DATA UNDER STUDY START

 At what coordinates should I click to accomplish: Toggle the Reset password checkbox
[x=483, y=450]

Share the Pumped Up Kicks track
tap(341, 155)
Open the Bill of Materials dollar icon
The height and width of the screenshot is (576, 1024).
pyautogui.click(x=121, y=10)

DATA UNDER STUDY END

* [EXERCISE BRIEF] Copy out each record from above, exactly.

* [OUTPUT OF THE EXERCISE]
 At what coordinates should I click to accomplish: Toggle the Reset password checkbox
[x=483, y=450]

Share the Pumped Up Kicks track
tap(341, 155)
Open the Bill of Materials dollar icon
The height and width of the screenshot is (576, 1024).
pyautogui.click(x=121, y=10)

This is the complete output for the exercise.